Exercise prompt:
Would you print the whole listing again, exactly?

Source information:
-*-*-
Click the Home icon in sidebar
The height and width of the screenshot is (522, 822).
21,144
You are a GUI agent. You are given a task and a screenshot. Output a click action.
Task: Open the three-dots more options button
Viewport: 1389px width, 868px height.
-*-*-
The completed task:
Click the Home icon in sidebar
The height and width of the screenshot is (522, 822).
21,144
You are a GUI agent. You are given a task and a screenshot. Output a click action.
Task: Open the three-dots more options button
Viewport: 1389px width, 868px height.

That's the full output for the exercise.